17 de enero de 2007

Cinismo

Nuestro insigne Emperador George, en un nuevo ejercicio de cordura democrática, se ha lamentado de que la ejecución de Sadam Husein haya parecido una "matanza por venganza". A su modo de ver, actuaciones como estas demuestran que el gobierno iraquí "aún tiene que madurar".


Y es que tiene toda la razón nuestro venerado paladín. ¡Cómo se puede ser tan chapucero! ¿Es que no aprendemos nada de la pulcritud de su estilo? "Me sentí decepcionado y sentí como caían (por la trampilla), especialmente en la ejecución de Sadam Husein". Es natural, George, esta gente no atiende a las mínimas reglas de pulcritud para estos casos. ¡Una soga en un cuchitril de mala muerte y un teléfono para grabar la ejecución! No puede ser...


Ahí tienen el caso de Timothy McVeigh. Todo un ejemplo de como hacer las cosas: "sujeto con abrazaderas a una camilla en la cámara de ejecución del Centro Federal de Instrucción Penitenciaria, McVeigh de 33 años, recibió la inyección letal con tres sustancias químicas que ha acabado con su vida. Mientras, todos los medios de comunicación del país, que estaban pendientes de su muerte, superponían imágenes de la prisión donde se llevó a cabo la ejecución". Hombre ¡esto es otra cosa! Agonizó durante 10 minutos mientras diez familiares de las víctimas del atentado, cinco observadores de McVeigh y 10 periodistas, cada grupo en distintos cuartos y separados del salón de ejecuciones por un cristal, presenciaban la ejecución. Además, otras 300 personas, incluidos supervivientes de la tragedia y familiares de las víctimas, presenciaron la ejecución a través de un circuito cerrado de televisión. No se sabe si hubo cortes para publicidad.


Lo de menos es que el caso Timothy McVeigh proceda precisamente de esta cultura de odio pregonado por el racismo y la ideología de tu Imperio, Geoorge.
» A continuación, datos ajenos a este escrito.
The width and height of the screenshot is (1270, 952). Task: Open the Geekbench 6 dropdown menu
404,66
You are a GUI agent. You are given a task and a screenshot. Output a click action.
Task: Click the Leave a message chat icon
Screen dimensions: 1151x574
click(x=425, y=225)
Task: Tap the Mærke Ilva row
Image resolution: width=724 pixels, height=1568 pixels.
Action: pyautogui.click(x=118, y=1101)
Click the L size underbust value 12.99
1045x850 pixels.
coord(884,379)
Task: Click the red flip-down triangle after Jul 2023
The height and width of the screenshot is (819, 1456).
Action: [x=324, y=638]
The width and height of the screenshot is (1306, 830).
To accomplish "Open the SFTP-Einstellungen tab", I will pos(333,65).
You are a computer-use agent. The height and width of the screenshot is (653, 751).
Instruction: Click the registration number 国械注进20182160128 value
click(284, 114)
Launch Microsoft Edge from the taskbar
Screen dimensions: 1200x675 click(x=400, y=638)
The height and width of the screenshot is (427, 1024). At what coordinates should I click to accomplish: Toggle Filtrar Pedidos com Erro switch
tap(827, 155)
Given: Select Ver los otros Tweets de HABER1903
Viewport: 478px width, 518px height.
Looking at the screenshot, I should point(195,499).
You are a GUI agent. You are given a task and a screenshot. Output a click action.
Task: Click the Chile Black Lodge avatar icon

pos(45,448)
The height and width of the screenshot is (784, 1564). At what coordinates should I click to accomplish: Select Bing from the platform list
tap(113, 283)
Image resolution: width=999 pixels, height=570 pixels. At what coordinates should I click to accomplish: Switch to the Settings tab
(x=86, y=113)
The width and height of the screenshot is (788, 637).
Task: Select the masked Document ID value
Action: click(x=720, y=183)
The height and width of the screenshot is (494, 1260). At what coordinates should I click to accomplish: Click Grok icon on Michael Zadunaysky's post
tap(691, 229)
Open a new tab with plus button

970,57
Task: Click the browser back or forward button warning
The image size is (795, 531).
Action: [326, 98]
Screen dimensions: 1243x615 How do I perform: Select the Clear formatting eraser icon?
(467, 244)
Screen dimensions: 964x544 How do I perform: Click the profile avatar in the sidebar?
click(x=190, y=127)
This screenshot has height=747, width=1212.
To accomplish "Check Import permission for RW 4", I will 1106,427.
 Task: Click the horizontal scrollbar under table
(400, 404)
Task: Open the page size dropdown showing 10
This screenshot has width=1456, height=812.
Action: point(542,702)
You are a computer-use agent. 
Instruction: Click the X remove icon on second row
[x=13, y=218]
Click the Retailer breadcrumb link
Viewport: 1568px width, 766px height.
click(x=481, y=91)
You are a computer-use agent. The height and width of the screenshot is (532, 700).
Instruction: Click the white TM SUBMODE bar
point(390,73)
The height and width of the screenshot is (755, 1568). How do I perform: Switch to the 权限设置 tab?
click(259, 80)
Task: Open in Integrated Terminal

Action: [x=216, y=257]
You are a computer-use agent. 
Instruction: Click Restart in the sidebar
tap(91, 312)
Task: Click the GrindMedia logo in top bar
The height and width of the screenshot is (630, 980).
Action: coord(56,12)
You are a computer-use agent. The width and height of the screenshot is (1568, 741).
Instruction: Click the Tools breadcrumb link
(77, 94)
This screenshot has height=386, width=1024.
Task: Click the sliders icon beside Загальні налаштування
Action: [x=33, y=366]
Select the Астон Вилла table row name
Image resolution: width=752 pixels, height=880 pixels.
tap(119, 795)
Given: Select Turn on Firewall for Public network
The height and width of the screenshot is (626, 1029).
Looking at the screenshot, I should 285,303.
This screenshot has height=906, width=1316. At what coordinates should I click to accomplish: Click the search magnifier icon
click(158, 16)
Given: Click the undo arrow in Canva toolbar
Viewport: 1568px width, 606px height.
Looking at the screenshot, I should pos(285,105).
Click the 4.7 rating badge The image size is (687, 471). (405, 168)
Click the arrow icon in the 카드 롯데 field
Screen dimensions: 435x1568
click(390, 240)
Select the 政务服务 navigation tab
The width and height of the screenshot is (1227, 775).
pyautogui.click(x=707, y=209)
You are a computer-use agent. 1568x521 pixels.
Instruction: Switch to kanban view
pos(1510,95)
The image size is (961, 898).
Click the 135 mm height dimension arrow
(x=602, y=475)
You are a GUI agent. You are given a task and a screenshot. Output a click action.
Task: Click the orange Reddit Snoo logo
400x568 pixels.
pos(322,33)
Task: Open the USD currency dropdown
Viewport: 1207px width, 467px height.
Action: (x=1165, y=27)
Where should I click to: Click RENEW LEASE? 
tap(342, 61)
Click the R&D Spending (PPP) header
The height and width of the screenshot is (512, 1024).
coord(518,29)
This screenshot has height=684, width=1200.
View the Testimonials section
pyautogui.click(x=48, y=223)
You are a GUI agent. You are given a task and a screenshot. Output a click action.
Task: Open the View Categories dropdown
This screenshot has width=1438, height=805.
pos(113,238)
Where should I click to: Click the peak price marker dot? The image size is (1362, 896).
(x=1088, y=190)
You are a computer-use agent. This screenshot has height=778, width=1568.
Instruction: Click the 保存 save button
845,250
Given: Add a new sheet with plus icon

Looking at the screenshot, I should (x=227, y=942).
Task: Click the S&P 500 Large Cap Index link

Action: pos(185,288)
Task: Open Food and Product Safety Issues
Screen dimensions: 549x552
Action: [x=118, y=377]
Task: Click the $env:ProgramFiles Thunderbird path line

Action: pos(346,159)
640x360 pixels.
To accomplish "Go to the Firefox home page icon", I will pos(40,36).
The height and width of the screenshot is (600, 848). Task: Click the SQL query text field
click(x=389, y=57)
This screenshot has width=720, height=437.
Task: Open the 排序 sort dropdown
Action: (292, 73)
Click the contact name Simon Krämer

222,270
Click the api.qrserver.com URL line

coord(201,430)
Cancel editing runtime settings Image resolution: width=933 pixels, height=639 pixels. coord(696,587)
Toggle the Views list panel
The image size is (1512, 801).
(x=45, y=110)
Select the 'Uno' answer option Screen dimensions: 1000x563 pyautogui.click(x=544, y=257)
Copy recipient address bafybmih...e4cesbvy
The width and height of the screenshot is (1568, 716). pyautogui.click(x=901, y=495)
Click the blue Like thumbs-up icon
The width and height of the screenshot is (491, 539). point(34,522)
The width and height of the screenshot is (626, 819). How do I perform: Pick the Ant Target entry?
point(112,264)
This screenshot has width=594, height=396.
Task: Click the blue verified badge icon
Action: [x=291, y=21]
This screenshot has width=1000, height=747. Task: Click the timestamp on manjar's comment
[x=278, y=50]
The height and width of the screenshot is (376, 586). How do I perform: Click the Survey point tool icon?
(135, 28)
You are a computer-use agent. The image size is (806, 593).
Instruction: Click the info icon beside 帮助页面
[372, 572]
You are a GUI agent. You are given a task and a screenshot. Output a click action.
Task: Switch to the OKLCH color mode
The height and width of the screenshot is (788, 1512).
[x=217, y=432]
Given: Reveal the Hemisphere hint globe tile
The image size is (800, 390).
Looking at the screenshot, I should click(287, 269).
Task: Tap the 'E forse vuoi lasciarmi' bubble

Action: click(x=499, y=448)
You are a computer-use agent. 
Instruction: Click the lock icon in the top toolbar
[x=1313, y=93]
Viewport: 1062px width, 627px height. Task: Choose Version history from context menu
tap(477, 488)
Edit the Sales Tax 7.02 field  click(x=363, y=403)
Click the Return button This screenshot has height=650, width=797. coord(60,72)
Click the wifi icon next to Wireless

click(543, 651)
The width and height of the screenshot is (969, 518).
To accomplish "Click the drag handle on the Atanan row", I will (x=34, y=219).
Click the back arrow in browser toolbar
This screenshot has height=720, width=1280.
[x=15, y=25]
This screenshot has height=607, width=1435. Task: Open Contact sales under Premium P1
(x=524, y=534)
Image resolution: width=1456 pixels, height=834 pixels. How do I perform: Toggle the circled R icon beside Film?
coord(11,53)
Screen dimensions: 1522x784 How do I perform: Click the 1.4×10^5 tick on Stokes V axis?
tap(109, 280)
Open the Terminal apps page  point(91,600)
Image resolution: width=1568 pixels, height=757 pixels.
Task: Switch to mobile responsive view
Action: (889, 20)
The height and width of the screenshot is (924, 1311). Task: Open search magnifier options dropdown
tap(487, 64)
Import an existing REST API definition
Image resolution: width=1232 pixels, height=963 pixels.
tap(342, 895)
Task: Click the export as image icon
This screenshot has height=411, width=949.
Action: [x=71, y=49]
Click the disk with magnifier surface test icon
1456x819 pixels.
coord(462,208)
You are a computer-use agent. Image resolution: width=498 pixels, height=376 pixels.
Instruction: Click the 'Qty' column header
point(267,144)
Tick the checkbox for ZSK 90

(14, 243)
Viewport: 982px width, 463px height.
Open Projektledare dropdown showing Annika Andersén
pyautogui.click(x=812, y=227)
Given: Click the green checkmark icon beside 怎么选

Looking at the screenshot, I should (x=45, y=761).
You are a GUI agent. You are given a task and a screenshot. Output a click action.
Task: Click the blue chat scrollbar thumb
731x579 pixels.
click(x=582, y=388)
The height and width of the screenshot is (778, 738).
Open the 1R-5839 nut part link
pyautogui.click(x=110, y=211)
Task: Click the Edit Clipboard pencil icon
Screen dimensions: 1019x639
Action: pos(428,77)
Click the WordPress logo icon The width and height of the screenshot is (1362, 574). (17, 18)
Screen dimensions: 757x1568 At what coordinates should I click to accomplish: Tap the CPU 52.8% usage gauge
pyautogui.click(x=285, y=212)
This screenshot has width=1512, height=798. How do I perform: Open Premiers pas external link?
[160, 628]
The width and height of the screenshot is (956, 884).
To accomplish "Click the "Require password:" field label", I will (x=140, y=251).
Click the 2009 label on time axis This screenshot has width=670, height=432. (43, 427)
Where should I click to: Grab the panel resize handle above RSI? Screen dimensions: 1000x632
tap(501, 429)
En realidad, tanto Timothy McVeigh como Sadam Husein, no son sino unas víctimas más de esta cultura de odio.


Dicen los de Amnistía Internacional que "las ejecuciones no hacen sino reiterar la crueldad y la fútil brutalidad de una política gubernamental que juega con la vida humana y responde al homicidio con más homicidio". Pero no te preocupes George, ya sabes que esto no son más que parrafadas de progres trasnochados...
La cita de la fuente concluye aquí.